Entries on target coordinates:
========

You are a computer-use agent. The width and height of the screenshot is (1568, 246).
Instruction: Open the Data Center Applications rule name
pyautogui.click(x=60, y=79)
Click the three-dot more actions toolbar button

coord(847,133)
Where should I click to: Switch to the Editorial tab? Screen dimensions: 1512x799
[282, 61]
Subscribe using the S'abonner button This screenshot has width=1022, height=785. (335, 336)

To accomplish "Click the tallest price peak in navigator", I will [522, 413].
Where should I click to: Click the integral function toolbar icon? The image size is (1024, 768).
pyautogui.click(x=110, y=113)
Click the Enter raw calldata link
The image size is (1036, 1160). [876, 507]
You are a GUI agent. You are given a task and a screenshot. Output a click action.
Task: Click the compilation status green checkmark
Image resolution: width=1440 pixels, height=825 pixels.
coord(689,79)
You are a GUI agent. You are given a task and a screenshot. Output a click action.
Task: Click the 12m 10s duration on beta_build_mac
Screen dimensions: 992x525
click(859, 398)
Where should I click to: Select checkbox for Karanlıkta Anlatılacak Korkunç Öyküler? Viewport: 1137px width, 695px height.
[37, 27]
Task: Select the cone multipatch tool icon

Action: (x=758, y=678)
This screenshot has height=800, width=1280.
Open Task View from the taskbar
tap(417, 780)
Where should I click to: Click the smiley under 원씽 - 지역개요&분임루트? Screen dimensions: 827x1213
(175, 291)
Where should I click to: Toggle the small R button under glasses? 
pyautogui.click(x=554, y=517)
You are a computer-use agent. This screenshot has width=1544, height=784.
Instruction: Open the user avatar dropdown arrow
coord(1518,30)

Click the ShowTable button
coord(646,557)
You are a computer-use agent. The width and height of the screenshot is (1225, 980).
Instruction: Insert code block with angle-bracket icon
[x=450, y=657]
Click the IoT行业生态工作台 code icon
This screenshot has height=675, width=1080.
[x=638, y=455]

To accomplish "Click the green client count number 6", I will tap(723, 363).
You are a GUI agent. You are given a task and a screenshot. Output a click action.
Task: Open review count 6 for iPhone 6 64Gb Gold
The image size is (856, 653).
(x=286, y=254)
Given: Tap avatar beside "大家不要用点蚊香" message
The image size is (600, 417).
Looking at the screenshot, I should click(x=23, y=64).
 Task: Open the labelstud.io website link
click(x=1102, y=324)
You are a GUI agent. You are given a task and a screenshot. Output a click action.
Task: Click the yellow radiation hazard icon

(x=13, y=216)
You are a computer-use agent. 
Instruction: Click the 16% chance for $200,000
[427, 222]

========

■ **Exercise details**:
Write all the items above out again, swapping every "Instruction" for "Command" and leaving everything else unchanged.

■ **Final result**:
You are a computer-use agent. The width and height of the screenshot is (1568, 246).
Command: Open the Data Center Applications rule name
pyautogui.click(x=60, y=79)
Click the three-dot more actions toolbar button

coord(847,133)
Where should I click to: Switch to the Editorial tab? Screen dimensions: 1512x799
[282, 61]
Subscribe using the S'abonner button This screenshot has width=1022, height=785. (335, 336)

To accomplish "Click the tallest price peak in navigator", I will [522, 413].
Where should I click to: Click the integral function toolbar icon? The image size is (1024, 768).
pyautogui.click(x=110, y=113)
Click the Enter raw calldata link
The image size is (1036, 1160). [876, 507]
You are a GUI agent. You are given a task and a screenshot. Output a click action.
Task: Click the compilation status green checkmark
Image resolution: width=1440 pixels, height=825 pixels.
coord(689,79)
You are a GUI agent. You are given a task and a screenshot. Output a click action.
Task: Click the 12m 10s duration on beta_build_mac
Screen dimensions: 992x525
click(859, 398)
Where should I click to: Select checkbox for Karanlıkta Anlatılacak Korkunç Öyküler? Viewport: 1137px width, 695px height.
[37, 27]
Task: Select the cone multipatch tool icon

Action: (x=758, y=678)
This screenshot has height=800, width=1280.
Open Task View from the taskbar
tap(417, 780)
Where should I click to: Click the smiley under 원씽 - 지역개요&분임루트? Screen dimensions: 827x1213
(175, 291)
Where should I click to: Toggle the small R button under glasses? 
pyautogui.click(x=554, y=517)
You are a computer-use agent. This screenshot has width=1544, height=784.
Command: Open the user avatar dropdown arrow
coord(1518,30)

Click the ShowTable button
coord(646,557)
You are a computer-use agent. The width and height of the screenshot is (1225, 980).
Command: Insert code block with angle-bracket icon
[x=450, y=657]
Click the IoT行业生态工作台 code icon
This screenshot has height=675, width=1080.
[x=638, y=455]

To accomplish "Click the green client count number 6", I will tap(723, 363).
You are a GUI agent. You are given a task and a screenshot. Output a click action.
Task: Open review count 6 for iPhone 6 64Gb Gold
The image size is (856, 653).
(x=286, y=254)
Given: Tap avatar beside "大家不要用点蚊香" message
The image size is (600, 417).
Looking at the screenshot, I should click(x=23, y=64).
 Task: Open the labelstud.io website link
click(x=1102, y=324)
You are a GUI agent. You are given a task and a screenshot. Output a click action.
Task: Click the yellow radiation hazard icon

(x=13, y=216)
You are a computer-use agent. 
Command: Click the 16% chance for $200,000
[427, 222]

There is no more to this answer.